Her face blanched, the last of the colour leaching out of her cheeks.
‘I still think I’d win,’ she said, but her bottom lip was trembling. ‘I’m Nico’s legal guardian; you’ve only known him for a few months.’
‘Because you kept his existence from me,’ he countered.
‘At his mother’s request. It’s still...’
‘You really want to take me on, Bronte? To put Nico through a long protracted custody battle after what he’s already been through?’ It was a low blow. He didn’t want to hurt the boy, but he was through playing things her way.
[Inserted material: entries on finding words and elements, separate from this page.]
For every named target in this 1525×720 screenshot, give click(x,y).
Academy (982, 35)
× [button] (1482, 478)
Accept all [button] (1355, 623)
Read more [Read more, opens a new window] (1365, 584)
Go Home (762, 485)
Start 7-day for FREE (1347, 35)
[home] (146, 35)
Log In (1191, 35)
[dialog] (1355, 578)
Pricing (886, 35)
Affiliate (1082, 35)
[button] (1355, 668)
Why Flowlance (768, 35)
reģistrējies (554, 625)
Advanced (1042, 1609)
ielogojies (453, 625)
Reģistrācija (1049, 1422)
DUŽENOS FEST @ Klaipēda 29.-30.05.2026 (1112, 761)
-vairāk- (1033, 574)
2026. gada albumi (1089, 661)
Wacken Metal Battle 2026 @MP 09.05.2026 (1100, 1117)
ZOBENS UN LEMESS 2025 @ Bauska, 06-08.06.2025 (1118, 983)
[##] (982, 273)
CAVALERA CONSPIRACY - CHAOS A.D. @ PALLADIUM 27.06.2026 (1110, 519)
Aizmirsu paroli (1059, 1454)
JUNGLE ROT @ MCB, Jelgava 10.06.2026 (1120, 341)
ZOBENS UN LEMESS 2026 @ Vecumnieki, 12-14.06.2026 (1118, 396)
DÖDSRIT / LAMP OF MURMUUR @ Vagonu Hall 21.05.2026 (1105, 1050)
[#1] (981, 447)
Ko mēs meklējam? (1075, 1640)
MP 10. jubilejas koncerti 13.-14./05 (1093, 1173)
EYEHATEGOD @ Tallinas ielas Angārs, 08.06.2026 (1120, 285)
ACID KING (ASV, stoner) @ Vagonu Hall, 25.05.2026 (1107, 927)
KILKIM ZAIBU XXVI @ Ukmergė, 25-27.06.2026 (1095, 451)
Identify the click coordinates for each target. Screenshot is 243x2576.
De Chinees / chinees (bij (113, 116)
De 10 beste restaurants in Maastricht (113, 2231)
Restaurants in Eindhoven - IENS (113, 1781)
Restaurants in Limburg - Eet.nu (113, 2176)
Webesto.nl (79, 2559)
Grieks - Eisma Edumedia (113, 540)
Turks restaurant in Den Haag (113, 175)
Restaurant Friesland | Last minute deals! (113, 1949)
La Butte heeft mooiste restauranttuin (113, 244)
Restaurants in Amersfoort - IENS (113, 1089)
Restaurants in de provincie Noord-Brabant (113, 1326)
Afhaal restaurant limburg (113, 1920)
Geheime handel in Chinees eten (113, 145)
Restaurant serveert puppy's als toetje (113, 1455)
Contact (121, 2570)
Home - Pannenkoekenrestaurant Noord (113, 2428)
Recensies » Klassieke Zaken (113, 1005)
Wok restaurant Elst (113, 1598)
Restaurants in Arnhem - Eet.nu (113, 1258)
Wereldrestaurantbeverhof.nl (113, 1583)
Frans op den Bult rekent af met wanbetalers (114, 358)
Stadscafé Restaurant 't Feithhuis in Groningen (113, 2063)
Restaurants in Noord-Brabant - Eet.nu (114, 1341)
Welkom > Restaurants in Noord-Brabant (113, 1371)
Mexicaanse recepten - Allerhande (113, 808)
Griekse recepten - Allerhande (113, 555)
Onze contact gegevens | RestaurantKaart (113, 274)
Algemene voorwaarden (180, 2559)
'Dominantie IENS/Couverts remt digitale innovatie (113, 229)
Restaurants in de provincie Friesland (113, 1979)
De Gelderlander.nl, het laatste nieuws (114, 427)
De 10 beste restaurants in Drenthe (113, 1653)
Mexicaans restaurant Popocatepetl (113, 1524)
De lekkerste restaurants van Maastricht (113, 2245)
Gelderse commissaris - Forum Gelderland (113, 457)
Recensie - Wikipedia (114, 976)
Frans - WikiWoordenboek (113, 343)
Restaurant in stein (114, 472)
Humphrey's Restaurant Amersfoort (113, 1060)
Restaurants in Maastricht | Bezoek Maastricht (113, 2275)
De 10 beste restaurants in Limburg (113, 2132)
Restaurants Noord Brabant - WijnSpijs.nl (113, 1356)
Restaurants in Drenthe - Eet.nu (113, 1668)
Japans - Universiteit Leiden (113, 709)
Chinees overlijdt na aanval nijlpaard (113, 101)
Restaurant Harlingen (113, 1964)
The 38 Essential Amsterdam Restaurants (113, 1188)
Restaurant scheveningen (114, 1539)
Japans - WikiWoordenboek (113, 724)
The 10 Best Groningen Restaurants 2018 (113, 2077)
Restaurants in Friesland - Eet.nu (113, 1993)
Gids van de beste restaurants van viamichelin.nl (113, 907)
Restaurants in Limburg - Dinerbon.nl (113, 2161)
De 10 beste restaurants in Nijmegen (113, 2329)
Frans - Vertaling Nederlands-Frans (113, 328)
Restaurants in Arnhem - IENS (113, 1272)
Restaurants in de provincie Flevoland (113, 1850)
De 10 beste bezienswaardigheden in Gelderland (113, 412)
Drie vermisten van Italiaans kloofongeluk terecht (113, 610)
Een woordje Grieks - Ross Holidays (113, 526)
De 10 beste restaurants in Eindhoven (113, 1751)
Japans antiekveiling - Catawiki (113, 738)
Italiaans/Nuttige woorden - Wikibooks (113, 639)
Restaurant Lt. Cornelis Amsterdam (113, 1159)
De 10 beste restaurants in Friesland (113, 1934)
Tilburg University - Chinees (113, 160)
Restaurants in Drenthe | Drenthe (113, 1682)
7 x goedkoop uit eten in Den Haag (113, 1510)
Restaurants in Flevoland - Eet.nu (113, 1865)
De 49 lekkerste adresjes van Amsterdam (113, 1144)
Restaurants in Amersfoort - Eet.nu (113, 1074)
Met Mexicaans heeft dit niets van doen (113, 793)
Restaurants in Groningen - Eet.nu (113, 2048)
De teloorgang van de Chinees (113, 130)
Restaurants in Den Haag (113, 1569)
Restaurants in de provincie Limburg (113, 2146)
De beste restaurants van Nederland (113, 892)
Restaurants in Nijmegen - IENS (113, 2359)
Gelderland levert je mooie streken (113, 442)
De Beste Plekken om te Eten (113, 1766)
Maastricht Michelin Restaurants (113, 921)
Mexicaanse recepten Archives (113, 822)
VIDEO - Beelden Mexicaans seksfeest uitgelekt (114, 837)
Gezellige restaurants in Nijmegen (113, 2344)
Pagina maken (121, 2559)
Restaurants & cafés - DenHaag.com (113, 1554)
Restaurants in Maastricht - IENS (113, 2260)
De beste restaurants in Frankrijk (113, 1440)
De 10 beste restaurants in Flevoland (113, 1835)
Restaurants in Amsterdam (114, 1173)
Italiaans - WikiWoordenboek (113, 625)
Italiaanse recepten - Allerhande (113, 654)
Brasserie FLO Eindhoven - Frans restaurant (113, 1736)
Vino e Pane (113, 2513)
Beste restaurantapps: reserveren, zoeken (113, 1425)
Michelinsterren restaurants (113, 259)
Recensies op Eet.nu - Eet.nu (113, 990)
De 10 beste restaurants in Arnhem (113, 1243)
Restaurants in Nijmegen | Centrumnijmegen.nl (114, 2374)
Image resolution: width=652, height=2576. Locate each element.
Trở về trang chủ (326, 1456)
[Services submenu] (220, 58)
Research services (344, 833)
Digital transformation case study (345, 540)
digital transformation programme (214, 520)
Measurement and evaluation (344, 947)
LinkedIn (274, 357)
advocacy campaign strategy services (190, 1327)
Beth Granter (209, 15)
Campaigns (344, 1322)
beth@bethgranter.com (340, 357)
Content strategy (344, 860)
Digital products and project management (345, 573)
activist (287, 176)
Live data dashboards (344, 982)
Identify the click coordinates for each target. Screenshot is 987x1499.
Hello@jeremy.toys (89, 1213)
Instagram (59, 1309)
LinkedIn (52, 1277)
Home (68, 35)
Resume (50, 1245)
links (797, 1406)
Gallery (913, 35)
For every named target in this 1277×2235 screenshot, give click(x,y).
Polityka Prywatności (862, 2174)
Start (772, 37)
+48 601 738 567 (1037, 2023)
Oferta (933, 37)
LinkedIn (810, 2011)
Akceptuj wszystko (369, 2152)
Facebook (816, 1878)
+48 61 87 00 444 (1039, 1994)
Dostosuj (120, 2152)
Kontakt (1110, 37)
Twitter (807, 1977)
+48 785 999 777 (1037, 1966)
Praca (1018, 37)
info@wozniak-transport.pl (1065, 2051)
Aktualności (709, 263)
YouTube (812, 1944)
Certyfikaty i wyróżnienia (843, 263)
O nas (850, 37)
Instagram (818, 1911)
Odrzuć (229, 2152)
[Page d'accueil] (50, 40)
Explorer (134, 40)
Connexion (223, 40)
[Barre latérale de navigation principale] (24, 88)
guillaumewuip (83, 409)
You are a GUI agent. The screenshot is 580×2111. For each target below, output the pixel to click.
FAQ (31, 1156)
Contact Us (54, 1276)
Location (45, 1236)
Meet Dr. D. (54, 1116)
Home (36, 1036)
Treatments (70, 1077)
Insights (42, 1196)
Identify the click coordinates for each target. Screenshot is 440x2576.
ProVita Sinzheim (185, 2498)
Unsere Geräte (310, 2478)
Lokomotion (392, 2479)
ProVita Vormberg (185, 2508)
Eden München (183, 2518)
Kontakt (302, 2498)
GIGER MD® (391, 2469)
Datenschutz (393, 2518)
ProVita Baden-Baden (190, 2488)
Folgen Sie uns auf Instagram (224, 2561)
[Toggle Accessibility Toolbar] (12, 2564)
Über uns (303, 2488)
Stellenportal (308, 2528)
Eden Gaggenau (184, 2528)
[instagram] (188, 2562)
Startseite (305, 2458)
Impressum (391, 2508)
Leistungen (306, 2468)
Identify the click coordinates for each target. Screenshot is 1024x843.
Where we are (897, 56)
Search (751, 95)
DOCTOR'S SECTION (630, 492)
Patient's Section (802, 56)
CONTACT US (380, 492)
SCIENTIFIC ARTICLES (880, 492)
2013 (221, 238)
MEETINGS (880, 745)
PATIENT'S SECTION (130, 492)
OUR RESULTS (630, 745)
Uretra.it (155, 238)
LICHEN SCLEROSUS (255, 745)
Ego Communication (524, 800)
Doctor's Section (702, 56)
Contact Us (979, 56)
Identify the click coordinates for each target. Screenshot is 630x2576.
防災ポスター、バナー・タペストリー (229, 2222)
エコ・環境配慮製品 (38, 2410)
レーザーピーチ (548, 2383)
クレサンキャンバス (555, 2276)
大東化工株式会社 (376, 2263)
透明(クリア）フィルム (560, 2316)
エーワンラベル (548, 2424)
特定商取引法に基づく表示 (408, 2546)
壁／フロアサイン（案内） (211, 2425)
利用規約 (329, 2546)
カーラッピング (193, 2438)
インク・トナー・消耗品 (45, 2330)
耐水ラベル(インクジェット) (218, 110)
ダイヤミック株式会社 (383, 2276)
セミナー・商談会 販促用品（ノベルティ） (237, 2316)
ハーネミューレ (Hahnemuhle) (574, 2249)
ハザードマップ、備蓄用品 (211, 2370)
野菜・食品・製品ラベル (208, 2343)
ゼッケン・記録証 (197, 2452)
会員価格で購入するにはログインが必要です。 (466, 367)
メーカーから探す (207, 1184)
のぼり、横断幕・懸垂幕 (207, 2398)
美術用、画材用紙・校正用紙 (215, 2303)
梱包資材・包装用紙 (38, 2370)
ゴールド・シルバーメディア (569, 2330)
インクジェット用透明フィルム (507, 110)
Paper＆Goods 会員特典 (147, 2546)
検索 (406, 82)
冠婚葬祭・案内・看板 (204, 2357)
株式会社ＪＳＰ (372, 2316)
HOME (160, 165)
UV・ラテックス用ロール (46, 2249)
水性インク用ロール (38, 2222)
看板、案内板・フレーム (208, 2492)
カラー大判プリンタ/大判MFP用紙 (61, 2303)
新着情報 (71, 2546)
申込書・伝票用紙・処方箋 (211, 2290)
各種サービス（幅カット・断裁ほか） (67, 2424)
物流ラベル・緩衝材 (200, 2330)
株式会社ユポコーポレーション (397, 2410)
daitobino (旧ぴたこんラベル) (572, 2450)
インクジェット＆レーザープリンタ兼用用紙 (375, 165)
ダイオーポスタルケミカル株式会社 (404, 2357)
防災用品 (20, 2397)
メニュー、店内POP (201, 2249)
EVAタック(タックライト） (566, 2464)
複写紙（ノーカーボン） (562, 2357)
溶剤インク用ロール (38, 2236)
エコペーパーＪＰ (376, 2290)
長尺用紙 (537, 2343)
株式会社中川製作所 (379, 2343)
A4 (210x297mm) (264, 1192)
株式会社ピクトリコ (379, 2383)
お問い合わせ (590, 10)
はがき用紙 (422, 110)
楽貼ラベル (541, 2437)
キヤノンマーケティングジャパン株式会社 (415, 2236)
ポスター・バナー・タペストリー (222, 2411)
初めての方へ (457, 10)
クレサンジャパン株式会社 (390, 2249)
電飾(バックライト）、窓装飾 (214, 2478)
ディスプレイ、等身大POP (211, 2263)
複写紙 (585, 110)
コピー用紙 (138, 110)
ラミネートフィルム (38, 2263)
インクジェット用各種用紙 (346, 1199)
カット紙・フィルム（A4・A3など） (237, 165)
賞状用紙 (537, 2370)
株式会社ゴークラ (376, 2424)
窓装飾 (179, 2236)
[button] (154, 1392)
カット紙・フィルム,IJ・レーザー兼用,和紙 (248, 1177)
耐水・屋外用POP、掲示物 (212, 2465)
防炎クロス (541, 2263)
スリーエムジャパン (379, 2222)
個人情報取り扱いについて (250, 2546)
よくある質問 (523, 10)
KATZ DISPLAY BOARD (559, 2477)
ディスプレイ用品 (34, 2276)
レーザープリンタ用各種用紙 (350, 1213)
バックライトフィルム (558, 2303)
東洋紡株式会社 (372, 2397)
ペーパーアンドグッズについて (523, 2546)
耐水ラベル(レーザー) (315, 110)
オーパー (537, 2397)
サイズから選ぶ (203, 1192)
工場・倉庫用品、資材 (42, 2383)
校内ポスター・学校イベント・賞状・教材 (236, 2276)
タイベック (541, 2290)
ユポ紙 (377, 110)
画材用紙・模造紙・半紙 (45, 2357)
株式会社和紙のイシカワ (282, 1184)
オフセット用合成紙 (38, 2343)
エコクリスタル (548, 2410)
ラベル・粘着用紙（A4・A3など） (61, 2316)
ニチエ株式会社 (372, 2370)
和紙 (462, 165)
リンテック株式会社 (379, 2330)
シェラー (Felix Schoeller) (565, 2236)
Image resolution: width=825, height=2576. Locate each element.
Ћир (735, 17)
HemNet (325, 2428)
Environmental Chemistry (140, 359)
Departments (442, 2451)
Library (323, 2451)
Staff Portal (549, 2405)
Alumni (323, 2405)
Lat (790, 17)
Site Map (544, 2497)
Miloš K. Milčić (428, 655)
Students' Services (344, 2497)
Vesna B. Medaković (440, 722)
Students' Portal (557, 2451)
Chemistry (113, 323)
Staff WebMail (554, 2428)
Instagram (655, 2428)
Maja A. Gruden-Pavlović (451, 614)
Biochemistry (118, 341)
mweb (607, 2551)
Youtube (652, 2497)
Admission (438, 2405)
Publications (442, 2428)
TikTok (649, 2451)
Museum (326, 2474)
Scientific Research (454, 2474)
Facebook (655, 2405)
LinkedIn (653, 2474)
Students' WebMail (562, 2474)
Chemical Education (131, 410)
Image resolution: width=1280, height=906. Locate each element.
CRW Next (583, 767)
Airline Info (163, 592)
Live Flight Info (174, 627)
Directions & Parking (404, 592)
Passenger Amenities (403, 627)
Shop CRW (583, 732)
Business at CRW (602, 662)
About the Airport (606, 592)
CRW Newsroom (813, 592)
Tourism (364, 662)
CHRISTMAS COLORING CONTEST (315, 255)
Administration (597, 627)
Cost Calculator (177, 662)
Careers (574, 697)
‘Why are you even doing this? You can see both the baby and Nico as much as you want. I would never limit your custody. Why do you have to marry me?’
Why? No way would he tell her the whole truth. Because it would make him feel weak and needy. And it would expose him in a way he’d never allowed himself to be exposed. Not since he was seven years old and he’d found himself locked in the dark with no way out. So he seized on the reasoning Garvey had spouted at him four hours ago, when this nightmare had begun.
‘The company has spent the last five years developing and investing in the Blackstone’s Deluxe Family Resort brand. Our first property opens in two weeks’ time. And you’ve just blown the whole press and PR strategy out of the water. Social media is already awash with speculation that the baby you were attempting to abort is mine. I’m the villain in that scenario, not you.’
‘But I wasn’t even considering a
termination. The clinic you’re talking about is a pregnancy advisory service too. I was never going to have a termination.’
‘So I get cast as a deadbeat dad instead? A guy who gets someone pregnant and then walks away,’ he said. ‘Our research shows that it’s women, mothers, who generally make the decision on family vacation destinations.’
‘You’re forcing me to marry you so you can sell vacations?’ she said, the agonised distress turning to incredulity.